The Problem of Pain was a gift from Quintessential Editor.

I consider myself a christian, though perhaps the worst I know. So any chance to read a book that provides insight is a welcome thing in my world.

This book approaches the overarching question of, “Why does God allow pain in this world?”

I’ve given a lot of thought about how best to approach this review, and I feel that the most appropriate way is to simply state what I agreed with, what I disagreed with and what my reactions were.

Perhaps the number one reason I am concerned for my soul is that I believe and know that God exists, and I am never certain if I’m serving his will (more on that below).  A simple search of the book’s title will reveal a quote from Lewis, “A man can no more diminish God’s glory by refusing to worship Him than a lunatic can put out the sun by scribbling the word ‘darkness’ on the wall of his cell.”

person-371015_960_720I will not use this book to prove my state of mind any more than I will to dispute the book’s content. I believe a man’s actions are either in line with God’s will, or contrary to it. A man may choose to go against God’s will because God granted man the power of choice. Yes, man can choose to refuse to worship, but that refusal doesn’t diminish God, it demises and condemns the man refusing. Here I feel it appropriate to mention that it is my opinion that the best way a man worship’s God is in living out his purpose. The fear comes from the line between one’s conviction in what he’s doing is God’s will vs assuming any man can actually KNOW God’s will.  This is an issue I would greatly appreicate more elaboration on.

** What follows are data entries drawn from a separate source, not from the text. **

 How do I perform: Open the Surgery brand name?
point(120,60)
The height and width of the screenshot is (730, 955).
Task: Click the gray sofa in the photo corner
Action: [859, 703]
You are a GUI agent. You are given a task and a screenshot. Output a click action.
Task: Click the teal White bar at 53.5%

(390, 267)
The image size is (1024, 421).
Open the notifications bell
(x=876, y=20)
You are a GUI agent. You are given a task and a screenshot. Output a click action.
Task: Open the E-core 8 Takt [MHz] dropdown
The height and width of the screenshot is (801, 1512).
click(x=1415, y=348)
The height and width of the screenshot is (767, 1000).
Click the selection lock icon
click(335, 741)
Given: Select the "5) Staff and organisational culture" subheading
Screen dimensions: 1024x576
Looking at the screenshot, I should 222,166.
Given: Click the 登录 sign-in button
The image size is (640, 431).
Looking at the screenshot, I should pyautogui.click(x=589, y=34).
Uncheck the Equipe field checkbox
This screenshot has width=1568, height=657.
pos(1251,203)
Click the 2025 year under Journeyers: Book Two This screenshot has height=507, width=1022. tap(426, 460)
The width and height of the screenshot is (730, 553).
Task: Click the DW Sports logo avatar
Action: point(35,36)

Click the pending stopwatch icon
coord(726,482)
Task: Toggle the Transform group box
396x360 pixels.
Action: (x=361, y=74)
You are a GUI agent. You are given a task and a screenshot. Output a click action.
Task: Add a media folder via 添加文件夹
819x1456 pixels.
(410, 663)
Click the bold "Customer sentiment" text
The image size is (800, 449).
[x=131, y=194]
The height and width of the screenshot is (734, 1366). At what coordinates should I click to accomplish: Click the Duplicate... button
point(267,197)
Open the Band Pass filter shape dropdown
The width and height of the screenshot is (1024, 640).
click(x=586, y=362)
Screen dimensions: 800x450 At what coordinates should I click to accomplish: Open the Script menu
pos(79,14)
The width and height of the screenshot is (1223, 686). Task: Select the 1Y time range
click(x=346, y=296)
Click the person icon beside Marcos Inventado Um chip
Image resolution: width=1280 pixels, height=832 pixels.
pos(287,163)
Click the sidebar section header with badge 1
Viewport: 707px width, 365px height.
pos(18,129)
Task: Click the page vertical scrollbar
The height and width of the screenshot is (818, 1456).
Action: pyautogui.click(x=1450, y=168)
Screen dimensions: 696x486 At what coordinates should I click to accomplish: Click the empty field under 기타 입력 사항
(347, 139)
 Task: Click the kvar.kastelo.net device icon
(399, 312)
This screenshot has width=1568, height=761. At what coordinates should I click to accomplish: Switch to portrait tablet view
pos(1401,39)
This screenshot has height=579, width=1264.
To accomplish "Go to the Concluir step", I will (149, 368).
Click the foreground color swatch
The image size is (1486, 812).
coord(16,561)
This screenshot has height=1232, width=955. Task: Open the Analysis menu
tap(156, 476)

Lewis mentioned mental pain.  I agree that mental pain is much more difficult to bear.  I have a great many memories of physical pain, but the trails which caused me the most despair and discomfort arose not from the physical injury of a limb or joint, but  from the wounds my heart has suffered. My point? I would happily surrender any sense, limb, or physical discomfort for the simple peace of knowing I belong. This does not in any way indicate my desire to encounter or deal with physical pain.  I’m so far blessed to have avoided extreme amounts of physical pain. I don’t enjoy heartburn or cuts, but those fade. I can not speak to the degree of pain suffered through some of the injuries I fear. All I can say with honesty and conviction is mental pain endures, and physical pain fades. A man can only endure so much in either fashion, but mental pain is, for me at this juncture of my life, much more challenging to bear.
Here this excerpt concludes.